Tuesday, March 17, 2015

Monopoly: Destroying Family’s Since 1933


My 9YO daughter asked me a few days ago, “Have you ever played Monopoly?”

“Uh, yeah…of course I have! Like, millions and millions of times.”

When I grew up we didn’t have the Internet. After the sun went down my family only had a few options for entertainment: 7 channels of TV with virtually nothing to watch (we didn’t have cable as that was for the “rich".) Read. Draw. Or played games with the family such as cards, usually poker, Uno, Parcheesi, Life, Battleship, and Monopoly.

Then I realized how crazy it was to be 9 and to have never played Monopoly. What kind of parent am I? Teaching her how to #hashtag, code, draw, tear apart and modify toys when every kid should have played Monopoly at least once by now. It’s almost like growing up without candy, birthday parties, or any (delicious) gluten. I immediately pulled out my iPhone and ordered it off Amazon.

Amazon Prime is so awesome and dangerous. Every time I use it I feel like that Coyote in those old Roadrunner cartoons ordering from ACME. I really wish Amazon Prime would deliver in wood crates; that would be awesome…

When we got our package we began to play almost immediately. Then my childhood memories came back to me in a quick flash. I realized that Monopoly could be played 1 of 2 ways:

1. You let the kid win. 

2. You play as you would any other human.
Nearly 2 hours into the game, I had hotels on Boardwalk and Park Place, owned about half the board, and was trying to teach her how to negotiate with me before her mother was going to go bankrupt with everything she had earned in the last 2 hours. And just then, her big eyes welled up, she got up and said softly, “you’re a bad daddy” and walked away.

After I collected the rent she owed me from her stack of money, my wife nearly wrote out a divorce contract on a nearby used paper towel (which happened to be mine as well…)

As I lay in bed that night, thinking, I realized that my family ways might have been a bit too harsh. We had to play until the end no matter how rough life (on the board) was or how many hours had gone by. You couldn’t walk away. You weren’t allowed to give up. You played and learned how to negotiate into eventually winning (and destroying the other players) and when you finally won - it felt great - because you knew how long it took to get there. It meant something real. My family doesn’t fight about politics or religion; no, they fight over who won in the last game of Monopoly!
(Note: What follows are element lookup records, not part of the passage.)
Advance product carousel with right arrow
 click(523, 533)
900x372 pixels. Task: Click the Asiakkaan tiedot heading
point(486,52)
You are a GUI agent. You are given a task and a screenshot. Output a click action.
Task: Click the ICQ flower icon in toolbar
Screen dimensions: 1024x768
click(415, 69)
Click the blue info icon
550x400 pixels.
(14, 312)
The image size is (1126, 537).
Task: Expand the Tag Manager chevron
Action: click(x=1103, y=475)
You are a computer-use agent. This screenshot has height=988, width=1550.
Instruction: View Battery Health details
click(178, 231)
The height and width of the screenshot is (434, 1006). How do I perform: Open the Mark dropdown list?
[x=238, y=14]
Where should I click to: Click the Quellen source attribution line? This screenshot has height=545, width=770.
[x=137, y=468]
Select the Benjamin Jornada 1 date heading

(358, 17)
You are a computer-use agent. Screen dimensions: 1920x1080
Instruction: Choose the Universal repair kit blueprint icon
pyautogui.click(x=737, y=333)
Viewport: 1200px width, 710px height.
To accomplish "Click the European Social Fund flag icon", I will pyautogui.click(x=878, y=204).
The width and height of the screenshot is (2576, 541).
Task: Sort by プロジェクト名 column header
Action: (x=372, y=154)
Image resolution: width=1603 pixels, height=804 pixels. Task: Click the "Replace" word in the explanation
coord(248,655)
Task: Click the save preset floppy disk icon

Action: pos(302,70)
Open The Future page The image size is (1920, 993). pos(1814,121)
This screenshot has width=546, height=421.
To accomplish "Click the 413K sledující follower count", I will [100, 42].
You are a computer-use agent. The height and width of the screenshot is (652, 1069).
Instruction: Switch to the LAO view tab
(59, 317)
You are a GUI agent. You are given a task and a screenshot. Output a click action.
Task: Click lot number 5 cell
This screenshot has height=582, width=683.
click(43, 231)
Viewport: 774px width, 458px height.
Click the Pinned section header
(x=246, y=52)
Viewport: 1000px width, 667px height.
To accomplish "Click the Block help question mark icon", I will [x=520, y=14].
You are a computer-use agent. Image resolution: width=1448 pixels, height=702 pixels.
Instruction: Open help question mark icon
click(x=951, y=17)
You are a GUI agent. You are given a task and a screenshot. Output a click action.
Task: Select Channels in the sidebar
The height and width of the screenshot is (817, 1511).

Game can’t all be like Candyland where the point is just to make it to the end without crying.  There aren’t even dice in that game, only colored cards and the only conflict is staying out of the molasses  “Oh look, I got stuck in molasses swamp… I’ve learned a valuable life lesson.” That doesn’t mean anything. Nobody learns anything from that other than just stay away from something called molasses that nobody ever uses anymore!
  
Now Monopoly on the other hand - Monopoly is life.